Document passage >>

Jerry Scanlan's right knee is hunky-dory, Russ Grimm's left leg is fine, Ron Saul's upper body is magnificent and Fred Dean's competitive fire has never burned brighter. If a mad Frankenstein could stitch these fellows into one monster of a left guard, the Redskins would appreciate it. Failing such dark of the moon surgery, Joe Gibbs does not have a left guard who can get out of bed in a single bound.
"Redskins Scan Waiver List," is the headline you'll see soon. Here we are three games through the exhibitions, with the real thing a week from next Sunday when the cursed Cowboys strut into town. And the Redskins' four left guards don't add up to somebody who could leg-whip Kate Smith, let alone Too Tall Jones.
You've heard of Right Guard deodorant; the Redskins must use Left Guard. Spray it on, and your knee falls apart. Saul's arthroscopic surgery of last week was the fifth excavation in there. Scanlan's knee has been opened twice, but at 24 he has nine years to catch up with Saul's stitches.
Grimm gimped off the Baltimore field Saturday night, his right ankle beat up again, and Dean still waits for his arm's bicep to heal from surgery. The situation is so bad Scanlan played Saturday although he had five stitches in his knee from Monday's arthroscoping. He suited up to watch, not to work.
"I hadn't done anything all week except stay off the knee," Scanlan said.
Blood showed through a bandage.
"Stitches came loose," he said.
Then he left to put ice on the bleeding hinge.
This is dirty work at left guard, but somebody's got to do it. You're supposed to be a large person of some intelligence. Maybe Bobby Beathard is talking to Orson Welles right now. Unreliable sources say Henry Kissinger called Gerald Ford, the old center, but Ford couldn't find his helmet.
"I'm petrified," said Joe Gibbs, and his knee wasn't even bleeding.
You won't read about a left guard wanting to negotiate next year's contract before this season starts. A left guard is a replaceable item, as the Redskins have proved this summer: Saul is a career guard, but Dean used to be a tackle, Grimm a center and Scanlan a tackle.
Ronald Reagan was a tackle at Eureka College before they moved him to guard. He probably played the far right side.
Still, Gibbs is stone scared for good reason: No one ever won an NFL game without a left guard.
The rest of the Redskins' line seems okay, maybe no better than last season when injuries hit the tackles, but no worse. The dirty-work guys were blameless in Saturday night's 13-7 victory. Joe Theismann was five for 16, but not because of poor protection or wayward throwing.

Recorded data >>
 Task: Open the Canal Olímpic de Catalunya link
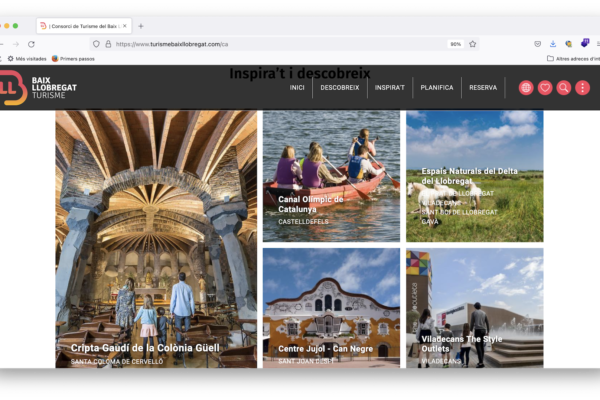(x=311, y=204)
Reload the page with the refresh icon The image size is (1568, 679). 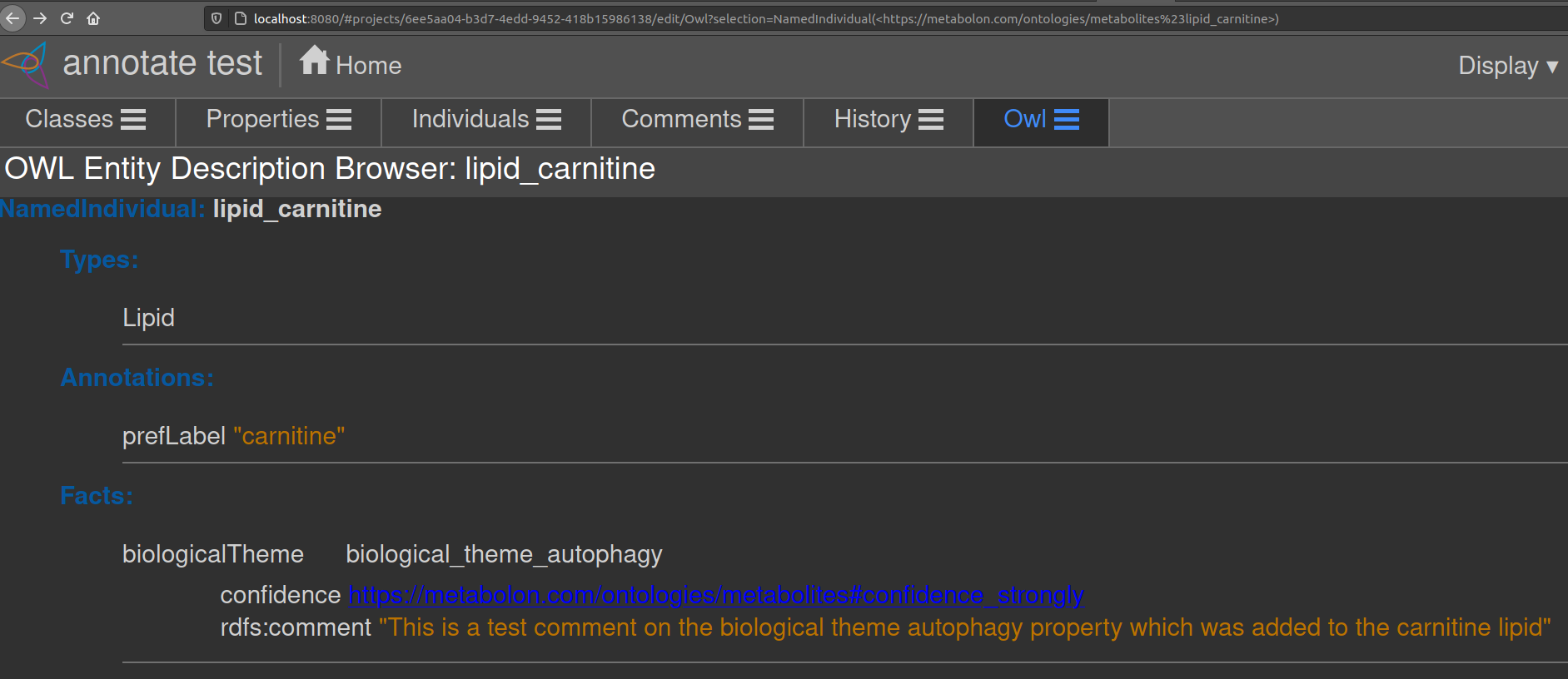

Work to complete >>
(a) Print the passage of the Redskins left-guard column that opens with the words containing "Grimm gimped off" and closes with "the bleeding hinge.".
(b) How would the Redskins left-guard column go on from its last sentence? Write what follows.

Per-task outputs >>
(a)
Grimm gimped off the Baltimore field Saturday night, his right ankle beat up again, and Dean still waits for his arm's bicep to heal from surgery. The situation is so bad Scanlan played Saturday although he had five stitches in his knee from Monday's arthroscoping. He suited up to watch, not to work.
"I hadn't done anything all week except stay off the knee," Scanlan said.
Blood showed through a bandage.
"Stitches came loose," he said.
Then he left to put ice on the bleeding hinge.

(b)
"We couldn't get a ball caught," Gibbs said. The alleged receivers seemed to have sprayed their hands with pigskin repellant. Theismann completed just one pass downfield, that over the middle for 12 yards. Such failure caused Jack Pardee to run a conservative, throw-it-short offense. It also caused him to get fired.
The Redskins gained only 98 yards rushing, 61 by Wilbur Jackson in the late going, but no one much cares. If the Redskins go from 6-10 of last season to 10-6, they will do it with Theismann's success in an aggressive passing offense. Such success will free up runners John Riggins, Joe Washington and Jackson (where have you gone, Clarence Harmon?).
We should qualify the verdict that the offensive line, except for left guard, seems okay. It is as okay as a line can be with four new starters among the five interior men, considering that the new starters never have run a play from scrimmage in an NFL game.
One imagines Too Tall saying to Harvey, "Ummm, boy, a rookie for lunch a week from next Sunday." And Harvey saying, "We'll have more sacks than A & P."
The Redskins' new dirty-work guys are Jeff Bostic at center, Mel Jones at right guard (a strained Achilles' tendon kept him out of Saturday's game), Mark May at left tackle and Grimm at left guard if he's able.
The elderly chaperone of these kids is George Starke, 33, the right tackle for the eighth straight season.
"George is the key to our offensive line," Gibbs said. "He's going to have to carry that group. And he is doing everything we've asked of him. There's nobody I'd rather have out there."
Together, the four kids aren't as old as Coy Bacon.
May is 21, Bostic 22, Grimm 22 and Jones 25.
Ron Saul has scars older than that.
These guys may wear Pampers under their hip pads.
"We're a young line," said Scanlan, back after taping an ice pack to his knee, "and it's hurting us now to have these injuries because we're not getting the game time we need to learn everything."
Pro teams get rid of marginal players 30 years old. Offensive linemen go first. So Terry Hermeling and Dan Nugent are gone, and Bob Kuziel and Saul likely are going.
The risk of such junk-piling is that the kids will get hurt and no one can fill in.
"The coaches are concentrating on younger players," Scanlan said. "And the offensive line is especially on the spot."
Not to worry a whole lot, though.
Counting the bench-warmer end from Whittier, three of the last four presidents of the United States have been offensive linemen.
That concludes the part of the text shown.